Secretary of State Antony J. Blinken just concluded another intensive diplomatic trip to the Middle East, his eighth to the region since the beginning of the Gaza war on October 7, 2023. The urgent mission, according to Department of State officials, aimed at finding support for a ceasefire agreement between Hamas and Israel as outlined in President Joe Biden’s highly publicized remarks at the White House on May 31. Subsequently, the three-phase “Biden Plan,” as it has become known in Western diplomatic parlance, quickly morphed into a primary US national security objective as the administration throws its full support behind what the president characterized as an Israeli-offered “comprehensive new proposal” in pursuit of “an enduring ceasefire” in the war raging in the Gaza Strip. The plan calls for a withdrawal of Israeli forces from “all populated areas of Gaza,” the release of Israeli hostages held by Hamas in exchange for Palestinian prisoners held by Israel, the return of displaced Palestinian civilians to their neighborhoods throughout the Strip, including the north, and an immediate surge in international efforts to deliver and distribute humanitarian assistance throughout the war-torn territory.

Secretary Blinken’s mission on June 10-12, in his own words, was specifically to solicit more diplomatic support for the president’s roadmap and to generate pressure from regional allies to “press Hamas” to accept the Biden ceasefire concept as proposed.
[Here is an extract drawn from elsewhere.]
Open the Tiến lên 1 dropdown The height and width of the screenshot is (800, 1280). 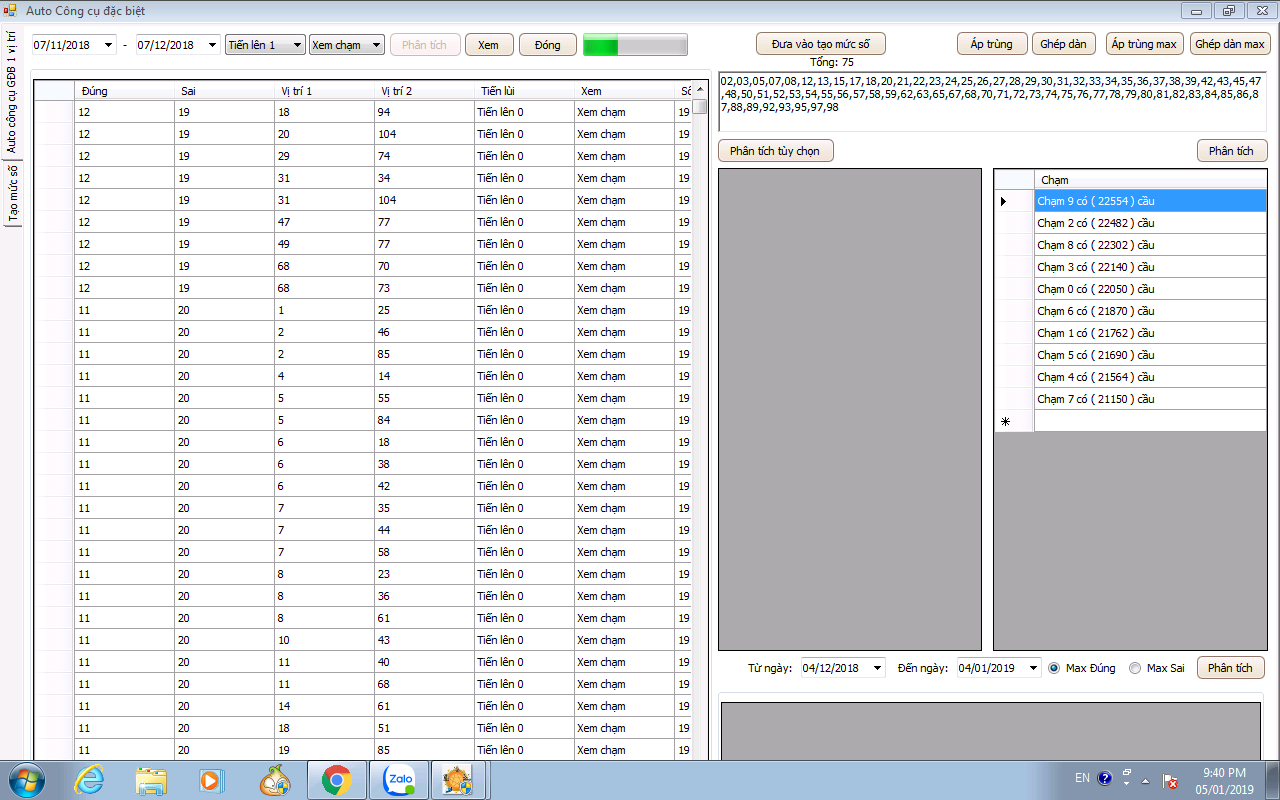point(265,45)

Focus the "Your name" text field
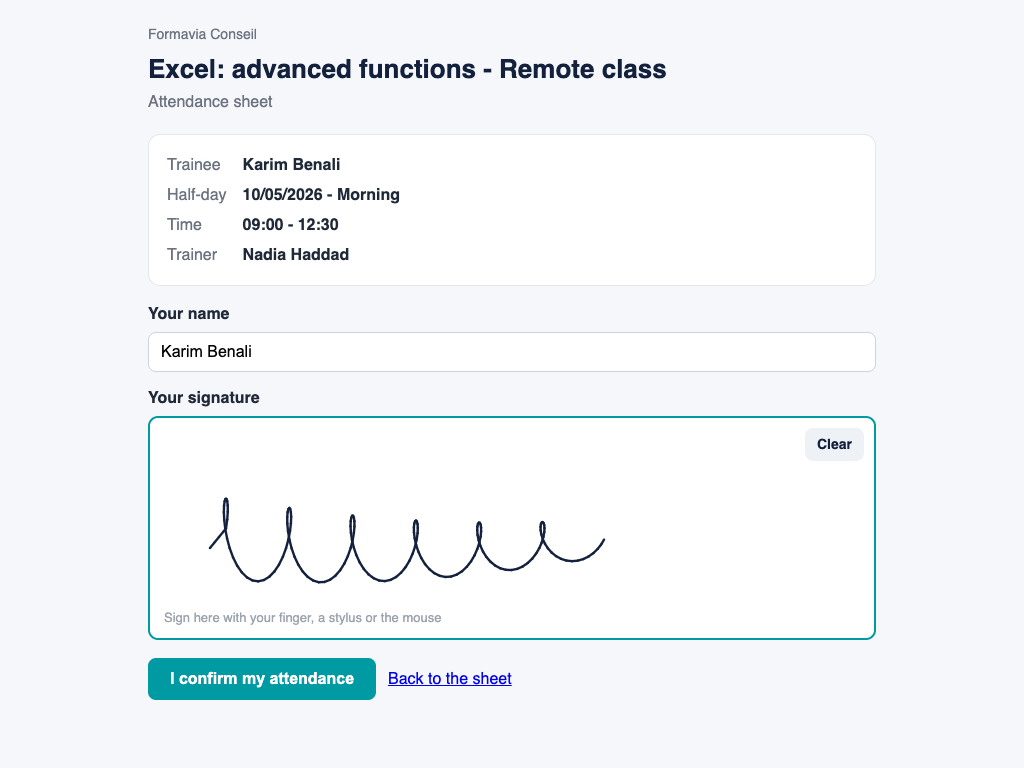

The trip included stops in Israel, Egypt, Jordan, and Qatar, in addition to bilateral meetings in Jordan on the sidelines of the Emergency Humanitarian Response for Gaza Conference with the Iraqi, Indonesian, and Palestinian Authority leaders as well as with as the foreign minister of the United Arab Emirates, among others.  The Secretary’s travel reflected the administration’s new sense of desperation and political urgency necessitated by the approaching presidential elections on November 5, growing international US isolation, and public criticism of its Gaza policy at home and abroad.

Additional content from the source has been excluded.